** PROBLEM REQUIREMENTS **
Copy out the listing below line for line, changing no character.

** EXTRACTED MATERIAL **
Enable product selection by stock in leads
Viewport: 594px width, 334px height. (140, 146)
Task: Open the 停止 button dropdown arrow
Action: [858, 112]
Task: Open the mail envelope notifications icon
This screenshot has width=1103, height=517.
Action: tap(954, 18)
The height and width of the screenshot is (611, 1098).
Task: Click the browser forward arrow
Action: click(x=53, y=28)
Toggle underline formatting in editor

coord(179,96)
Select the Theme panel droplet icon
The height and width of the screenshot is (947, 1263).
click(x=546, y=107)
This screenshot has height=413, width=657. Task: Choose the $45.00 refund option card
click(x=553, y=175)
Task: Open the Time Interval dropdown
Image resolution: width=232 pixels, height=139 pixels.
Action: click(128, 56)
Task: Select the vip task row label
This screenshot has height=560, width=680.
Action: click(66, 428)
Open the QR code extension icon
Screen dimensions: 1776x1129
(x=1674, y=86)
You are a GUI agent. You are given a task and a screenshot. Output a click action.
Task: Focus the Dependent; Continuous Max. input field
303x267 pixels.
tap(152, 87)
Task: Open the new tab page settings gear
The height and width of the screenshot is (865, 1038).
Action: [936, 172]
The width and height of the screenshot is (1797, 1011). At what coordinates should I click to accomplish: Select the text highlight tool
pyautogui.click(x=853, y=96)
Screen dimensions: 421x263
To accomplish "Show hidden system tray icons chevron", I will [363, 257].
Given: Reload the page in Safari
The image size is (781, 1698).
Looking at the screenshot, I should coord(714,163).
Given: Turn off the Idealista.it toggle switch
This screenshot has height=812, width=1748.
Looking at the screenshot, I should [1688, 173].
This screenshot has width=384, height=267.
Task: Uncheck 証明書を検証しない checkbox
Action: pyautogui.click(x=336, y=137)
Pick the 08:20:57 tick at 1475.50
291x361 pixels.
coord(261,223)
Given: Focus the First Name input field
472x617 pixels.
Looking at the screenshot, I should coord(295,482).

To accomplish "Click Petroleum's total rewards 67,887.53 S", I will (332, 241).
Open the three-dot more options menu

** REPLY TO THE TASK **
Enable product selection by stock in leads
Viewport: 594px width, 334px height. (140, 146)
Task: Open the 停止 button dropdown arrow
Action: [858, 112]
Task: Open the mail envelope notifications icon
This screenshot has width=1103, height=517.
Action: tap(954, 18)
The height and width of the screenshot is (611, 1098).
Task: Click the browser forward arrow
Action: click(x=53, y=28)
Toggle underline formatting in editor

coord(179,96)
Select the Theme panel droplet icon
The height and width of the screenshot is (947, 1263).
click(x=546, y=107)
This screenshot has height=413, width=657. Task: Choose the $45.00 refund option card
click(x=553, y=175)
Task: Open the Time Interval dropdown
Image resolution: width=232 pixels, height=139 pixels.
Action: click(128, 56)
Task: Select the vip task row label
This screenshot has height=560, width=680.
Action: click(66, 428)
Open the QR code extension icon
Screen dimensions: 1776x1129
(x=1674, y=86)
You are a GUI agent. You are given a task and a screenshot. Output a click action.
Task: Focus the Dependent; Continuous Max. input field
303x267 pixels.
tap(152, 87)
Task: Open the new tab page settings gear
The height and width of the screenshot is (865, 1038).
Action: [936, 172]
The width and height of the screenshot is (1797, 1011). At what coordinates should I click to accomplish: Select the text highlight tool
pyautogui.click(x=853, y=96)
Screen dimensions: 421x263
To accomplish "Show hidden system tray icons chevron", I will [363, 257].
Given: Reload the page in Safari
The image size is (781, 1698).
Looking at the screenshot, I should coord(714,163).
Given: Turn off the Idealista.it toggle switch
This screenshot has height=812, width=1748.
Looking at the screenshot, I should [1688, 173].
This screenshot has width=384, height=267.
Task: Uncheck 証明書を検証しない checkbox
Action: pyautogui.click(x=336, y=137)
Pick the 08:20:57 tick at 1475.50
291x361 pixels.
coord(261,223)
Given: Focus the First Name input field
472x617 pixels.
Looking at the screenshot, I should coord(295,482).

To accomplish "Click Petroleum's total rewards 67,887.53 S", I will (332, 241).
Open the three-dot more options menu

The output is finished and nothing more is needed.